> _ARBEITSAUFTRAG 1_
Beantworte zum Textauszug unten diese Fragen:
(a) Was bemängelt der erste Beitrag an Ranga Yogeshwar?
(b) Welches Datum tragen die Beiträge von RyzA und Pagz?
(c) Mit welcher Frage antwortet Pagz auf das Zitat von Headcrash?

Ranga Yogeshwar finde ich prinzipiell auch nicht schlecht, allerdings moderiert er halt sehr oft solche Pseudo-wissenschaftliche Sendungen. Schade, denn er könnte eigentlich auch ganz andere Formate moderieren, wo man dann wircklich etwas lernt


----------



## RyzA (21. März 2012)

Pagz schrieb:


> Ranga Yogeshwar finde ich prinzipiell auch nicht schlecht, allerdings moderiert er halt sehr oft solche Pseudo-wissenschaftliche Sendungen. Schade, denn er könnte eigentlich auch ganz andere Formate moderieren, wo man dann wircklich etwas lernt


Von LEsch die Sendungen sind genauso populärwissenschaftlich, wie alle Sendungen im Fernsehen.


----------



## Pagz (21. März 2012)

Headcrash schrieb:


> Von LEsch die Sendungen sind genauso populärwissenschaftlich, wie alle Sendungen im Fernsehen.


 
Ja und, habe ich dir da widersprochen?


----------



## RyzA (21. März 2012)

> _BEREITGESTELLTES MATERIAL_
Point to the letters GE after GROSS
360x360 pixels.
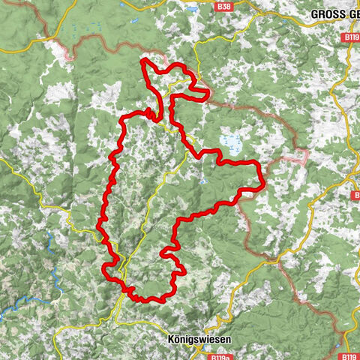351,14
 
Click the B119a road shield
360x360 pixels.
219,357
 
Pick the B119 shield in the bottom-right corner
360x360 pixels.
350,357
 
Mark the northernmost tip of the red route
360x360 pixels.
142,58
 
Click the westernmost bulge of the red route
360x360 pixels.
100,225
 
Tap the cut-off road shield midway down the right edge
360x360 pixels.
356,195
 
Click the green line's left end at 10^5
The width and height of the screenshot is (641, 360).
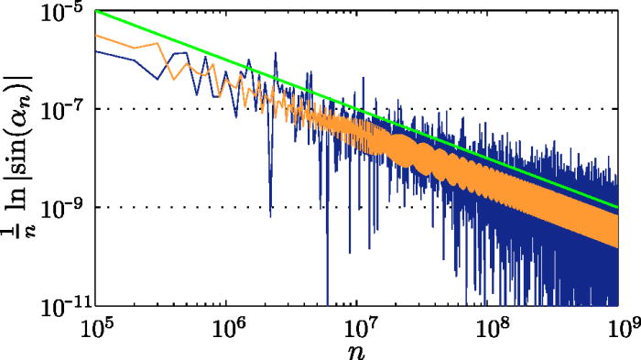96,11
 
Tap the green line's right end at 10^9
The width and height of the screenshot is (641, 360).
618,207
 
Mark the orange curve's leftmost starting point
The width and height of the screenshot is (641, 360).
96,35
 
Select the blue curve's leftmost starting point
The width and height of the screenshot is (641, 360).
96,51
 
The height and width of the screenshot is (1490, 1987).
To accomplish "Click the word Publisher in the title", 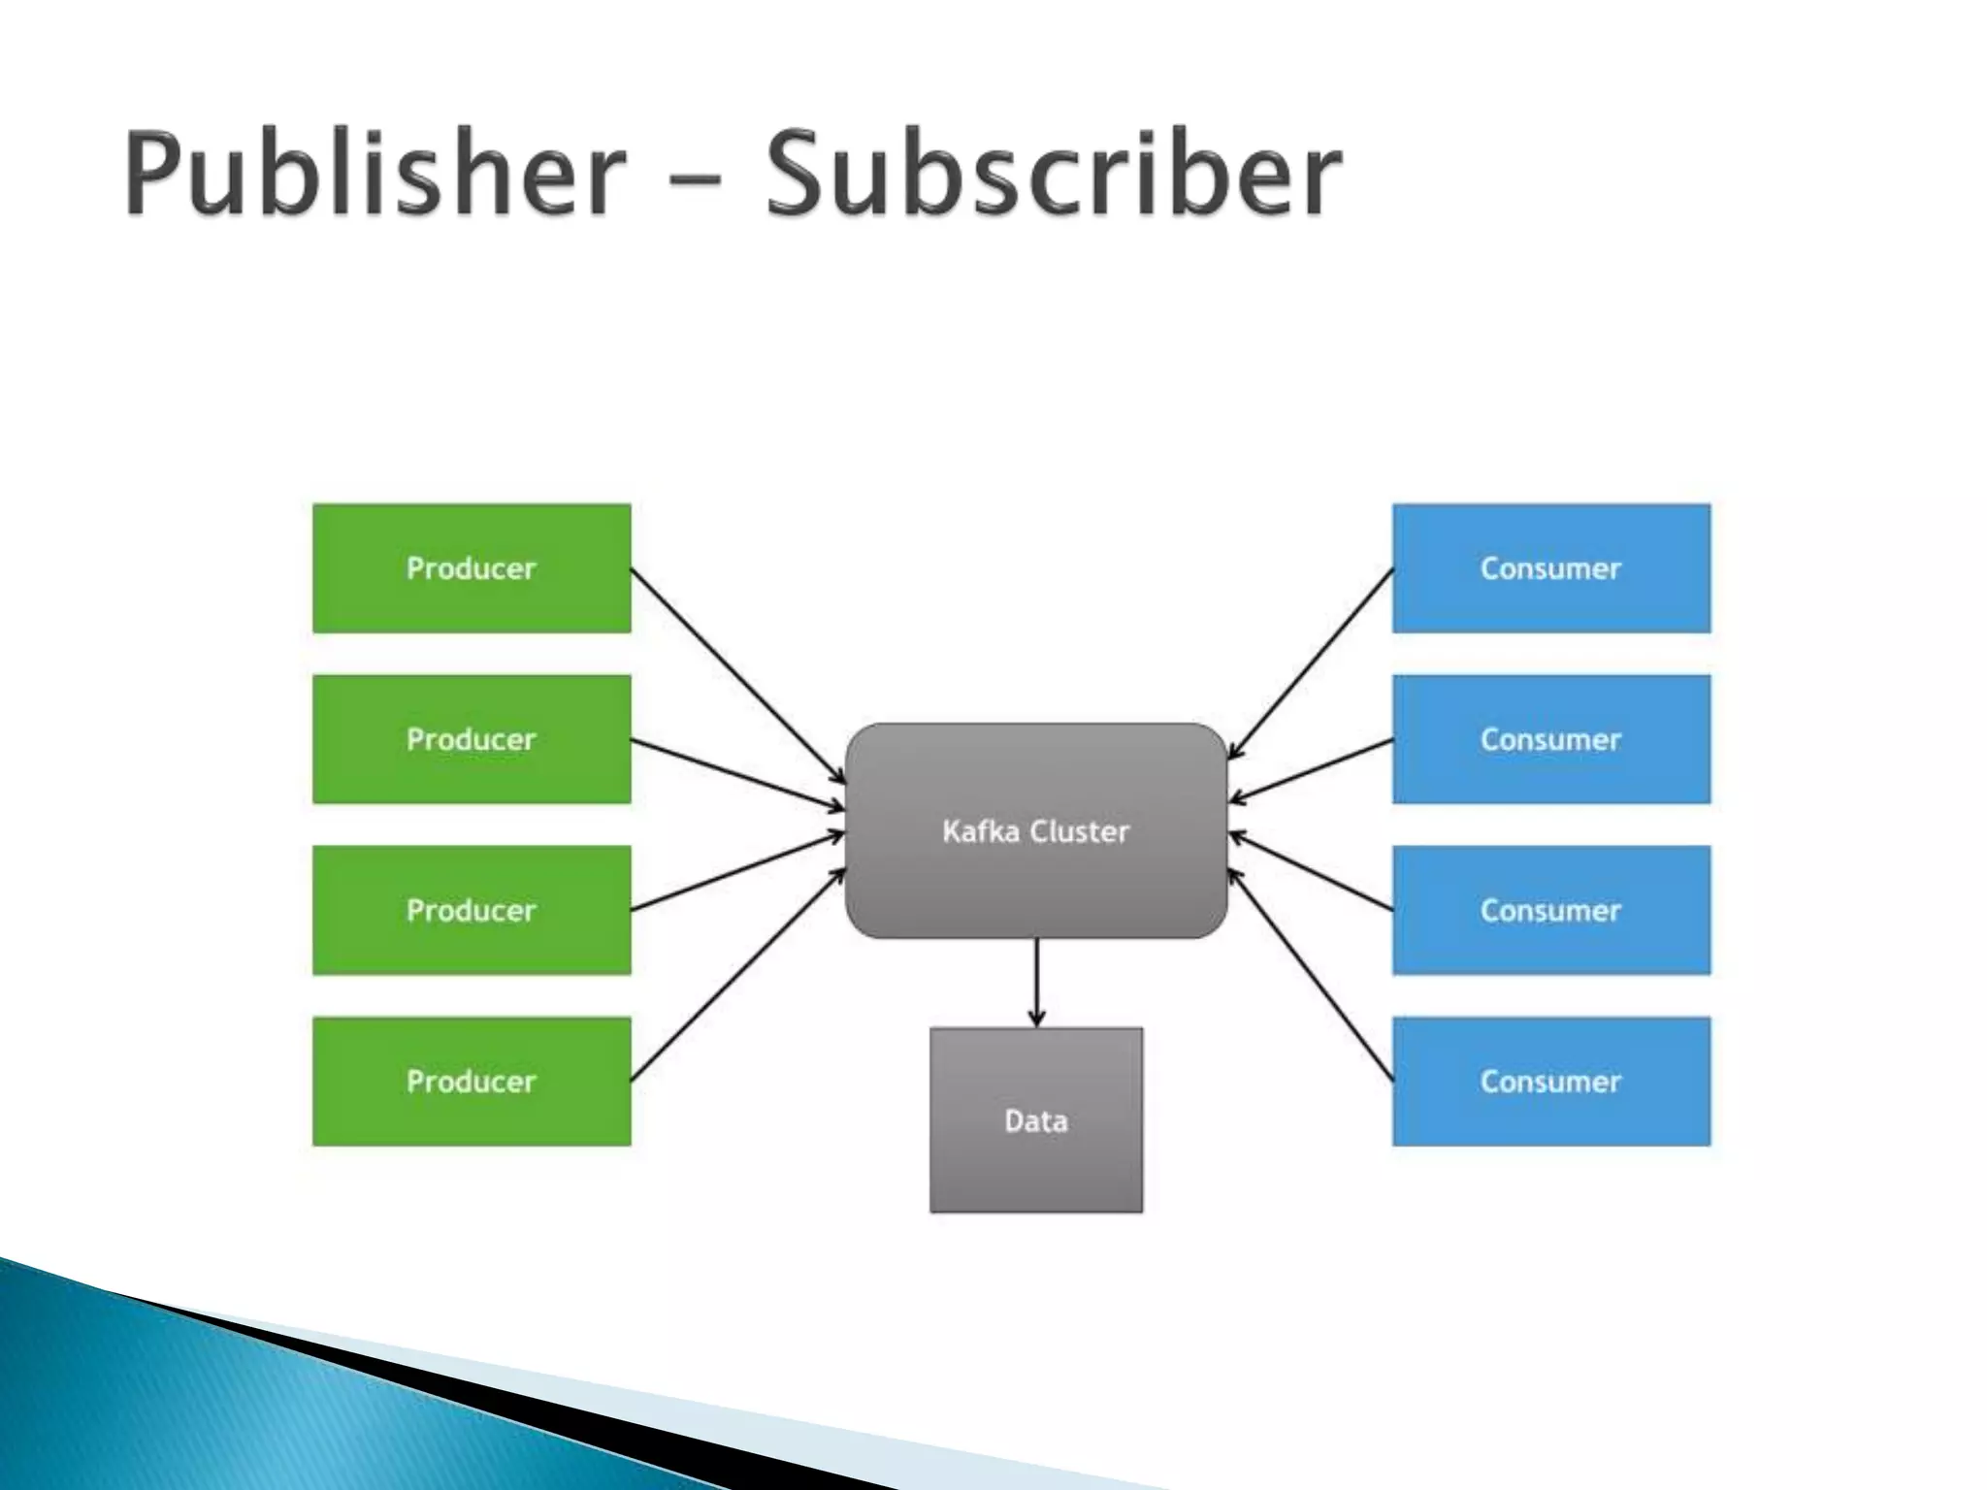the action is coord(375,175).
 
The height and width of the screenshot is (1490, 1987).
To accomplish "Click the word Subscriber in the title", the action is coord(1054,175).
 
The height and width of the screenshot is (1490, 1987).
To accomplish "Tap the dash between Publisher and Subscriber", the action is coord(695,180).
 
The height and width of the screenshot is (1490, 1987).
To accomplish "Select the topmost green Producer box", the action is coord(472,568).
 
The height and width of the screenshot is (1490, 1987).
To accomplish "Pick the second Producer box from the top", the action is coord(472,739).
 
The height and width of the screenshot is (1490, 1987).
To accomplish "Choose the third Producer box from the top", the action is coord(472,910).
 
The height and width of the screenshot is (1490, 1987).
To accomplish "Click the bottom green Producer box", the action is coord(472,1081).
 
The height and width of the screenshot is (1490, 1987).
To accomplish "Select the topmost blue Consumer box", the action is coord(1550,568).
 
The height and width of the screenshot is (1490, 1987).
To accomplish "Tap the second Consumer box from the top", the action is coord(1550,739).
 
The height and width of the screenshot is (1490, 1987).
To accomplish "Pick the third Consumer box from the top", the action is coord(1550,910).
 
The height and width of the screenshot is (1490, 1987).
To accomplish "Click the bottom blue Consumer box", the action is coord(1550,1081).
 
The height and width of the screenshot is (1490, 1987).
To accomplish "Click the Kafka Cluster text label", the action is coord(1036,831).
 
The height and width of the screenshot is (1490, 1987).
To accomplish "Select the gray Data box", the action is coord(1036,1120).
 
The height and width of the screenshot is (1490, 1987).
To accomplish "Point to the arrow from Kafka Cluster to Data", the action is coord(1036,982).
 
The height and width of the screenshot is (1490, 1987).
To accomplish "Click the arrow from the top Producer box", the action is coord(737,675).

> _ARBEITSAUFTRAG 2_
Suche in der Liste alle Zeilen, in denen das Wort "Mark" vorkommt, und schreib sie vollständig ab.

> _SCHRIFTLICHE ANTWORT 1_
(a) Er moderiert sehr oft pseudowissenschaftliche Sendungen.
(b) 21. März 2012
(c) „Ja und, habe ich dir da widersprochen?“

> _SCHRIFTLICHE ANTWORT 2_
Mark the northernmost tip of the red route
Mark the orange curve's leftmost starting point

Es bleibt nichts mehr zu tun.